ServiceNow customers are enjoying considerable increases in weekly productivity as the company’s software performs more of workers’ mundane tasks. “Now Assist is increasing human productivity a day-and-a-half. I think we can increase human productivity at a level of three or four days a week,” he said.
“So companies are going to be able to decide, ‘Do I go for growth? Invent new use cases? Solve new customer problems and grow again?’ And I think we can lift the whole GDP of the world economy,” he added.
ServiceNow is beginning to make available so-called agentic AI to its enterprise customers. These systems perform tasks such as checking a car rental reservation at the airport or ranking potential sales leads, according to my October Forbes post.
ServiceNow says it has an advantage over agentic AI rivals. “Through our partnerships with Nvidia, Snowflake, and Databricks, we have a first mover advantage,” McDermott explained. “We have governance built into the platform. The big thing is we are putting AI to work for the people. We are making reams of data available to the call center agent.”

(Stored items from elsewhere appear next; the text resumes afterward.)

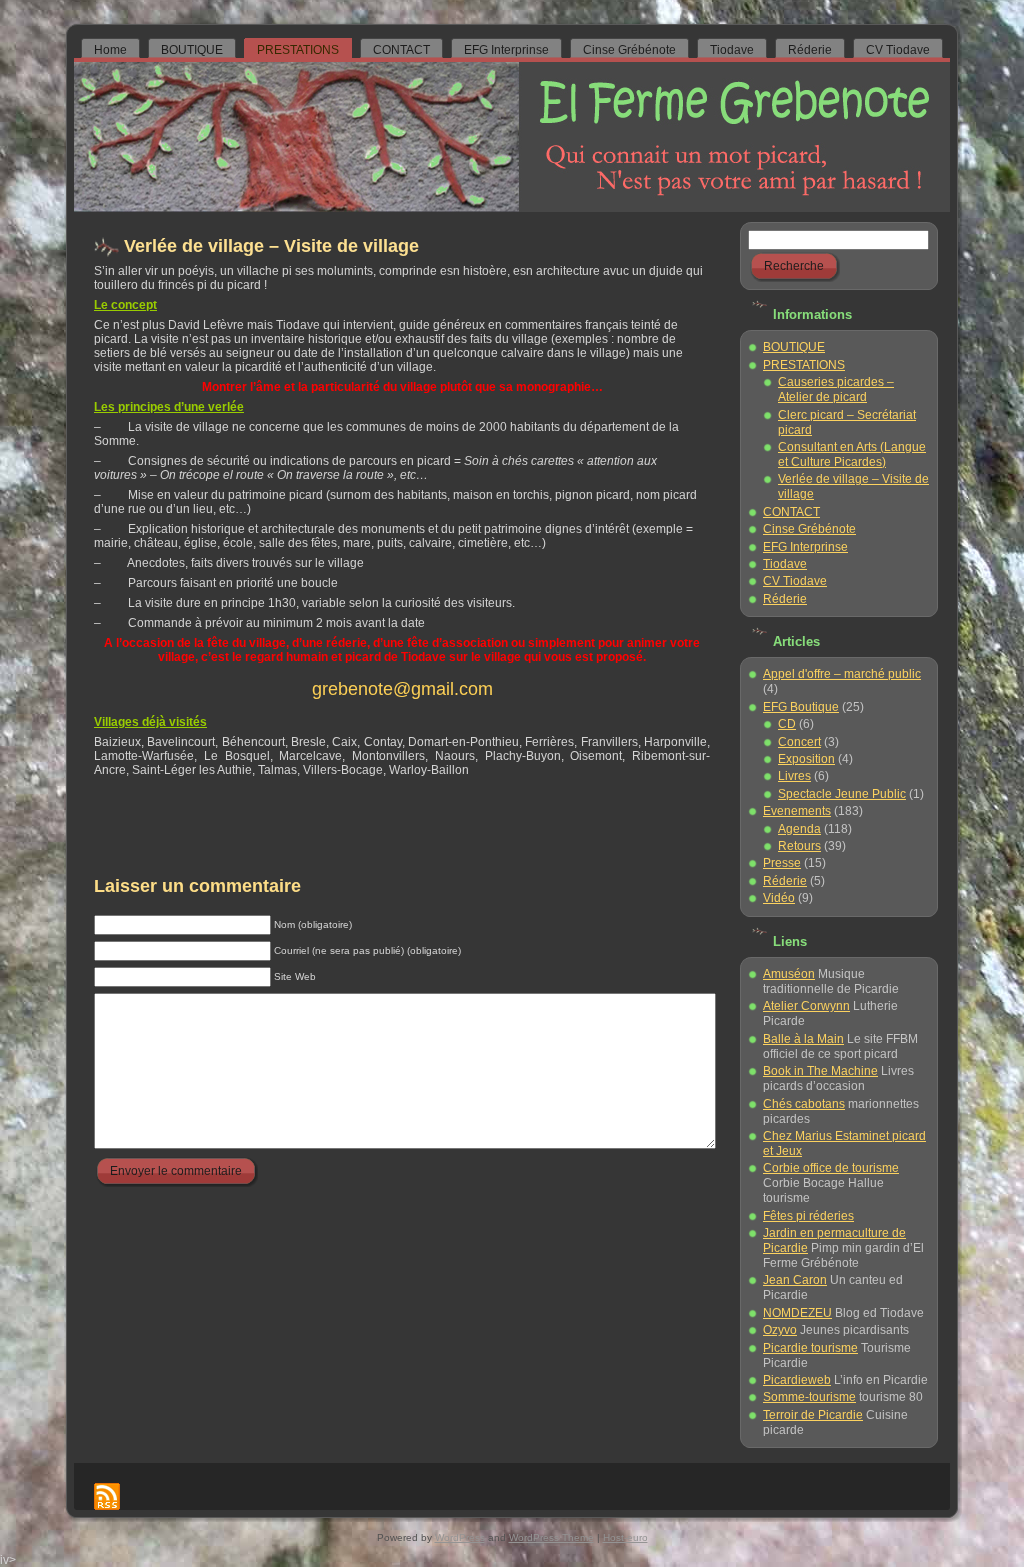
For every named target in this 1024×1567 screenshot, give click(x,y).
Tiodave (785, 564)
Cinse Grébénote (809, 529)
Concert (799, 742)
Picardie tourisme (810, 1348)
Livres (794, 776)
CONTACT (791, 512)
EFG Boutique (801, 707)
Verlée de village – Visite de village (271, 246)
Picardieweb (797, 1380)
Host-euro (625, 1537)
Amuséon (789, 974)
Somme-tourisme (809, 1397)
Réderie (785, 599)
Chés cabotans (804, 1104)
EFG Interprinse (805, 547)
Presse (782, 863)
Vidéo (779, 898)
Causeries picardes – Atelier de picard (836, 389)
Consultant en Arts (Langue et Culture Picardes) (852, 454)
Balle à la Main (803, 1039)
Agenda (799, 829)
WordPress (460, 1537)
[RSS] (107, 1496)
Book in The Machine (820, 1071)
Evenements (797, 811)
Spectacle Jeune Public (842, 794)
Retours (799, 846)
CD (787, 724)
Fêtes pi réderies (808, 1216)
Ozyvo (780, 1330)
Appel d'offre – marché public (842, 674)
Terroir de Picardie (813, 1415)
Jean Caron (795, 1280)
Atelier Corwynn (806, 1006)
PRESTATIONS (804, 365)
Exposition (806, 759)
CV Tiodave (795, 581)
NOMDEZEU (797, 1313)
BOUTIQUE (794, 347)
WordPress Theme (551, 1537)
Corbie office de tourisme (831, 1168)
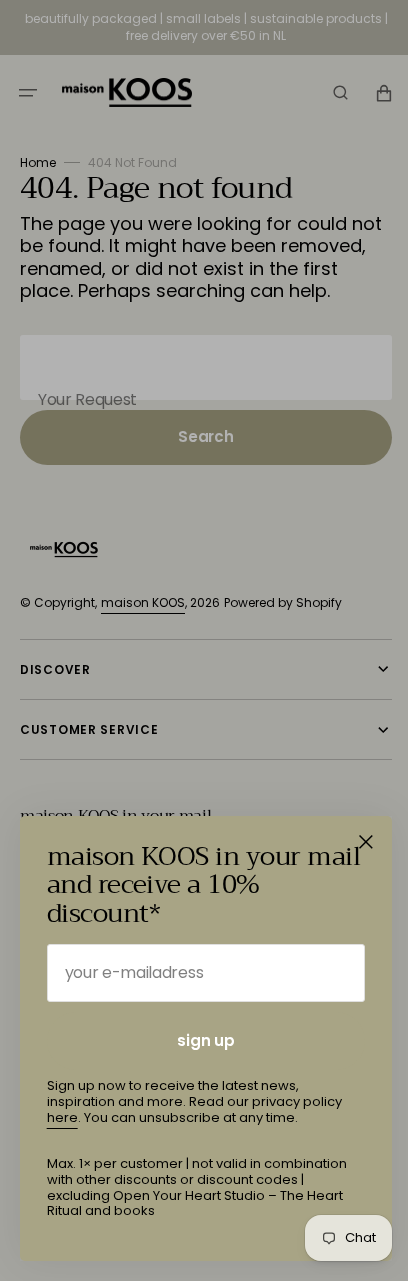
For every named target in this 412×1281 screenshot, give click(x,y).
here (62, 1117)
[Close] (366, 842)
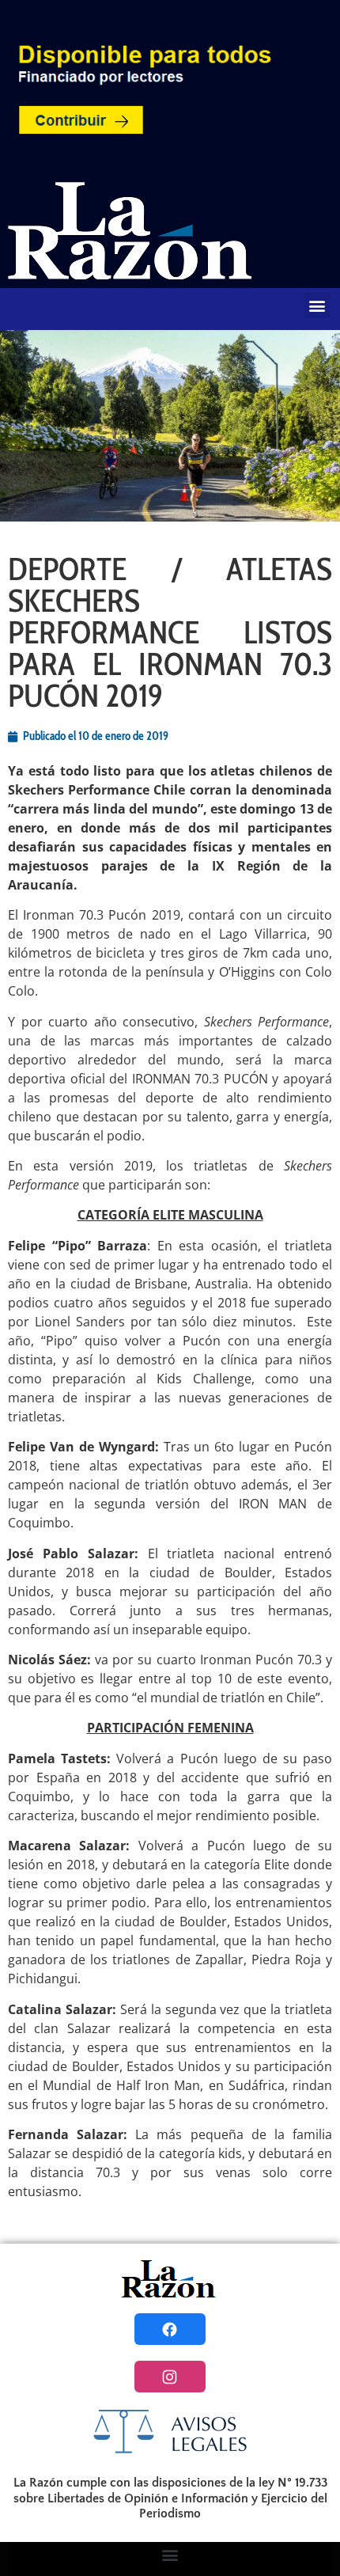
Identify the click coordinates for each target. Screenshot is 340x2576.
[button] (317, 305)
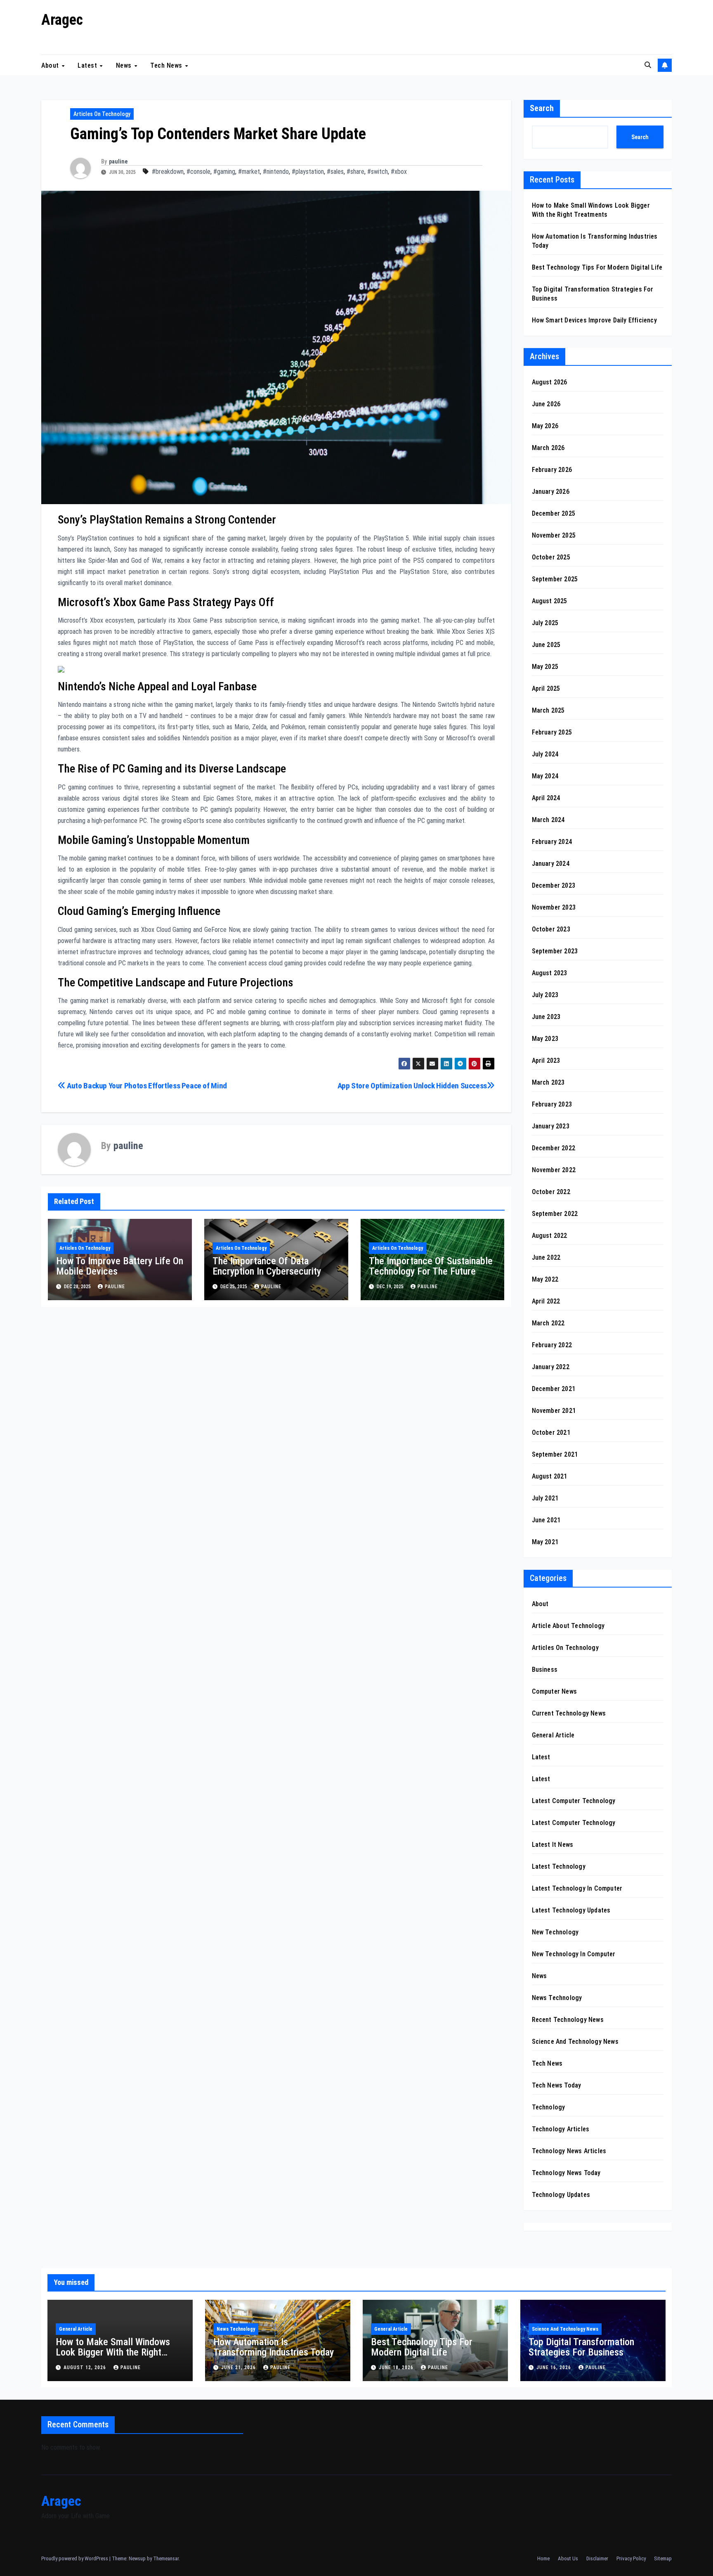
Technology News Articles (569, 2151)
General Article (553, 1735)
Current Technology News (569, 1713)
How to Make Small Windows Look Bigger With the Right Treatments (113, 2352)
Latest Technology (559, 1866)
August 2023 (549, 973)
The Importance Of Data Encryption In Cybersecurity (266, 1266)
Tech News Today (556, 2085)
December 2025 (554, 513)
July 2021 (545, 1498)
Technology (548, 2107)
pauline (118, 161)
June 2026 (546, 404)
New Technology (555, 1932)
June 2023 (546, 1017)
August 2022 (549, 1235)
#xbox (399, 171)
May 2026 (545, 426)
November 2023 (554, 907)
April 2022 (546, 1301)
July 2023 (545, 995)
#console (198, 171)
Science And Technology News (575, 2041)
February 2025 (552, 732)
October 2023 (551, 929)
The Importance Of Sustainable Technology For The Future (431, 1266)
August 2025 (549, 601)
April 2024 (546, 798)
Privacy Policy (631, 2558)
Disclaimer (597, 2558)
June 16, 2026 (554, 2367)
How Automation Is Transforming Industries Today (273, 2347)
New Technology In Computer (574, 1954)
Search (542, 108)
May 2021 (545, 1542)
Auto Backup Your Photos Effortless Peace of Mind (146, 1085)
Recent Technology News (568, 2020)
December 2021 (554, 1389)
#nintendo (276, 171)
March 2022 (548, 1323)
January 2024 (550, 863)
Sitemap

ServiceNow is also introducing a zero copy capability in the company’s Workflow Data Fabric solution which could reduce demand for customer and human resources relationship management systems from vendors such as Salesforce and Workday.
“We can copy any workflow without replication,” he told me. “The business process agent can interact directly with years of data. Integration has been a big problem. We solve this because our agent works with other peoples’ agents. We take out 90% of the drudgery from peoples’ workflows.”
ServiceNow’s AI Delivering Early Adopter Productivity Increases
ServiceNow is saving workers time by reducing the number of applications between which they must toggle during the day. ServiceNow is “a single pane of glass,” McDermott told MarketWatch. That pane of glass means the average worker no longer needs to use 17 enterprise applications a day. “AI is doing the soul-crushing work so humans don’t have to,” McDermott said.
One ServiceNow customer, telecommunications giant BT, is achieving significant increases in productivity in its call centers. “A few weeks ago, I met with BT’s CEO Allison Kirkby,” Paul Smith, ServiceNow chief commercial officer, told me in an October 23 interview.
“They are an early adopter of generative AI. Their results have been phenomenal. Call resolution time in the call center has dropped 55% and the AI summarizes the call and reports on the outcome,” he added.
Customers appear persuaded of these productivity benefits and are intensely curious about how to achieve them. “I was in Tokyo last week at an event and there were 7,500 people there — 67% more than the year before,” Smith said.
“People see the results BT achieved and want to understand how I get that. Our engineering team is driving innovation at unprecedented speed. The team is moving fast from pilot to deploying at scale. Eighty-five percent of Fortune 500 companies are ServiceNow customers. They want to get to value fast.”
My book Brain Rush concludes with a chapter on how generative AI might evolve. The book envisioned companies would build autonomous agents and use small language models trained on high quality data from their own operations to achieve domain-specific solutions that would yield more value at a lower cost than large language models such as ChatGPT.
Smith concurred this is what ServiceNow is delivering for its enterprise customers. The strong customer interest in the company’s generative AI products could bode well for ServiceNow’s stock. With an average price target of $985, according to MarketWatch, 40 analysts see some upside potential.
“I’m unaware of another company that’s beating guidance and raising it the way ServiceNow is,” McDermott told MarketWatch.